## Instruction
Arrange the records as a Markdown table with the columns "No." and "Text", from the first line through the line containing "click(182, 901)", leaving out blank lines. Number the rows in order and put each line's wording in "Text".

══════════════════════════════

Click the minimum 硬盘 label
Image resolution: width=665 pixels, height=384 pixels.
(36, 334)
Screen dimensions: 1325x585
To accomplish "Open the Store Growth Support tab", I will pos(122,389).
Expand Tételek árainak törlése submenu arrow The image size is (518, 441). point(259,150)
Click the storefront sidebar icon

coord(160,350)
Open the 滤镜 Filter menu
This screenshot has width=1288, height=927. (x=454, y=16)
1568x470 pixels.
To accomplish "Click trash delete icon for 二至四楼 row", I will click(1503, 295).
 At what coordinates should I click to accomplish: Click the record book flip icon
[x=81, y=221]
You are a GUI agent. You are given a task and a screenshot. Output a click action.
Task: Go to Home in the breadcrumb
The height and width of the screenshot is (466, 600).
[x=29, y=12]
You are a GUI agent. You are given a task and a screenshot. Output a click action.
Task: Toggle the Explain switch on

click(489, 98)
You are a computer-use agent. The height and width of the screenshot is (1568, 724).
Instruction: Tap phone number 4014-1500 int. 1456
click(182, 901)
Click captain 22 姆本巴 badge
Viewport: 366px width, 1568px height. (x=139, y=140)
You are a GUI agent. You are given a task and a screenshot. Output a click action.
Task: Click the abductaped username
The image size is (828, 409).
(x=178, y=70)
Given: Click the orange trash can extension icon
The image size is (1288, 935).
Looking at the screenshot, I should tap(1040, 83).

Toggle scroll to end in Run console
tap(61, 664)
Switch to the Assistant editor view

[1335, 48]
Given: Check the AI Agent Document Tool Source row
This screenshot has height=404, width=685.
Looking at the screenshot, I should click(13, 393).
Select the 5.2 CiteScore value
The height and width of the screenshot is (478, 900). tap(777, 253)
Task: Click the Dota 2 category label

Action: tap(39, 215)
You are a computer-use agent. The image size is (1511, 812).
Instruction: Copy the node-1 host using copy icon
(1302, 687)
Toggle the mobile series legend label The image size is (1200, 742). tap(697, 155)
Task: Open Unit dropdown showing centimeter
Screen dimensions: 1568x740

══════════════════════════════

## Response for this exercise
| No. | Text |
|---|---|
| 1 | Click the minimum 硬盘 label |
| 2 | Image resolution: width=665 pixels, height=384 pixels. |
| 3 | (36, 334) |
| 4 | Screen dimensions: 1325x585 |
| 5 | To accomplish "Open the Store Growth Support tab", I will pos(122,389). |
| 6 | Expand Tételek árainak törlése submenu arrow The image size is (518, 441). point(259,150) |
| 7 | Click the storefront sidebar icon |
| 8 | coord(160,350) |
| 9 | Open the 滤镜 Filter menu |
| 10 | This screenshot has width=1288, height=927. (x=454, y=16) |
| 11 | 1568x470 pixels. |
| 12 | To accomplish "Click trash delete icon for 二至四楼 row", I will click(1503, 295). |
| 13 |  At what coordinates should I click to accomplish: Click the record book flip icon |
| 14 | [x=81, y=221] |
| 15 | You are a GUI agent. You are given a task and a screenshot. Output a click action. |
| 16 | Task: Go to Home in the breadcrumb |
| 17 | The height and width of the screenshot is (466, 600). |
| 18 | [x=29, y=12] |
| 19 | You are a GUI agent. You are given a task and a screenshot. Output a click action. |
| 20 | Task: Toggle the Explain switch on |
| 21 | click(489, 98) |
| 22 | You are a computer-use agent. The height and width of the screenshot is (1568, 724). |
| 23 | Instruction: Tap phone number 4014-1500 int. 1456 |
| 24 | click(182, 901) |